Reconstructing lost plates of the Panthalassa Ocean through paleomagnetic data from circum-Pacific accretionary orogens

Abstract

The Panthalassa Ocean, which surrounded the late Paleozoic-early Mesozoic Pangea supercontinent, was underlain by multiple tectonic plates that have since been lost to subduction. In this study, we develop an approach to reconstruct plate motions of this subducted lithosphere utilizing paleomagnetic data from accreted Ocean Plate Stratigraphy (OPS). We first establish the boundaries of the Panthalassa domain by using available Indo-Atlantic plate reconstructions and restorations of complex plate boundary deformation at circum-Panthalassa trenches.
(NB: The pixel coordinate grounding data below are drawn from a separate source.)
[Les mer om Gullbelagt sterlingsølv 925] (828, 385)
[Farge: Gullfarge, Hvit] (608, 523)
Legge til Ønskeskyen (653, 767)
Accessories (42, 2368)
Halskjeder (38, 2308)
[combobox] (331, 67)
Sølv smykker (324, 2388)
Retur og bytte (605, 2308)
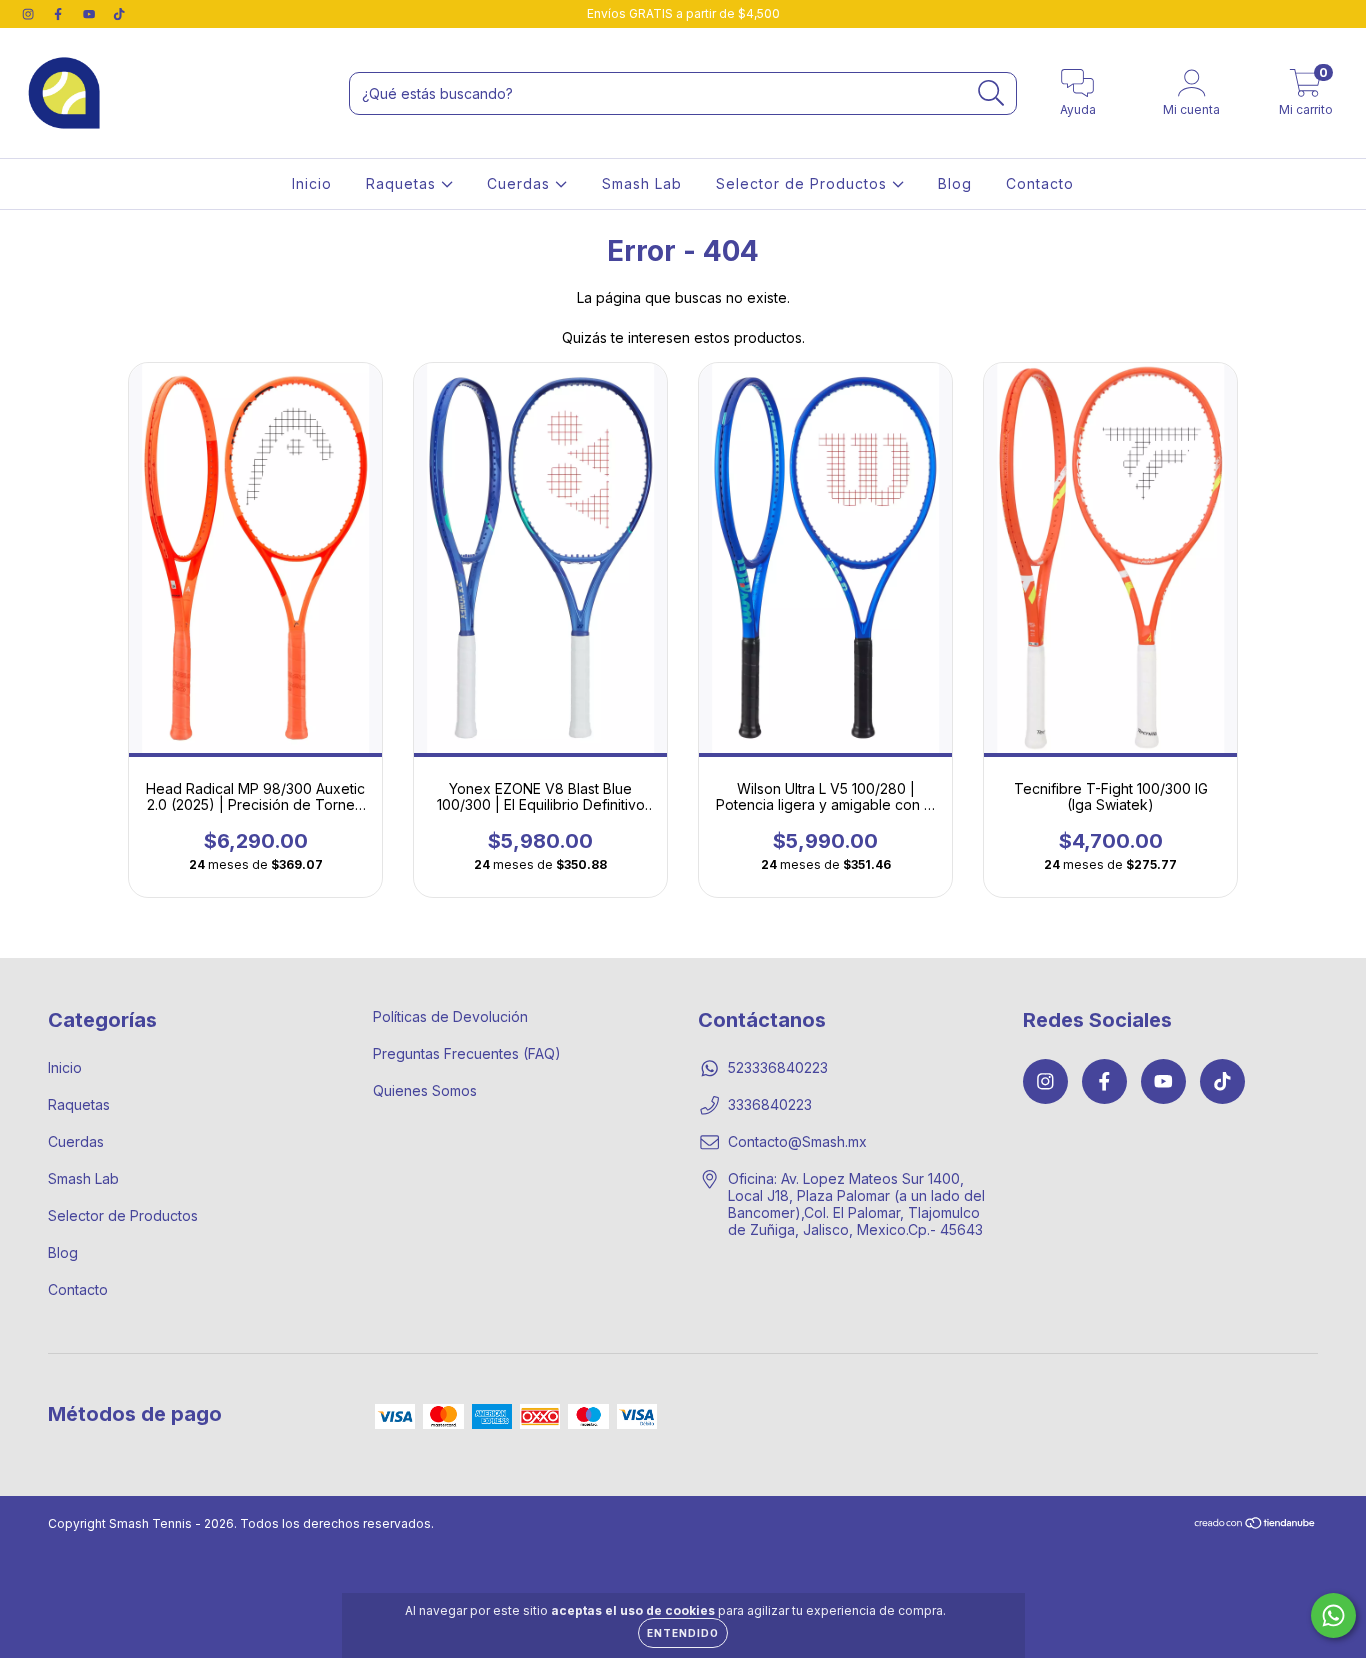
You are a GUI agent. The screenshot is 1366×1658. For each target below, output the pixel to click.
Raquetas (403, 183)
We reconstruct the Pacific Plate and its conjugates, the Farallon, Phoenix, and Izanagi plates, back to 190 Ma using marine magnetic anomaly records of the modern Pacific. Then, we present new and review published paleomagnetic data from OPS exposed in the accretionary complexes of Cedros Island (Mexico), the Santa Elena Peninsula (Costa Rica), the North Island of New Zealand, and Japan. These data provide paleolatitudinal plate motion components of the Farallon, Phoenix and Izanagi plates, and constrain the trajectories of these plates from their spreading ridges towards the trenches in which they subducted. For 83 to 150 Ma, we use two independent mantle frames to connect the Panthalassa plate system to the Indo-Atlantic plate system and test the feasibility of this approach with the paleomagnetic data. For times prior to 150 Ma, and as far back as Permian time, we reconstruct relative and absolute Panthalassa plate motions such that divergence is maintained between the Izanagi, Farallon and Phoenix plates, convergence is maintained with Pangean continental margins in Japan, Mexico and New Zealand, and paleomagnetic constraints are met. The reconstruction approach developed here enables data-based reconstruction of oceanic plates and plate boundaries in the absence of marine magnetic anomaly data or mantle reference frames, using Ocean Plate Stratigraphy, paleo-magnetism, and constraints on the nature of circum-oceanic plate boundaries. Such an approach is a crucial next step towards quantitative reconstruction of the currently largely unknown tectonic evolution of the Earth9s oceanic domains in deep geological time.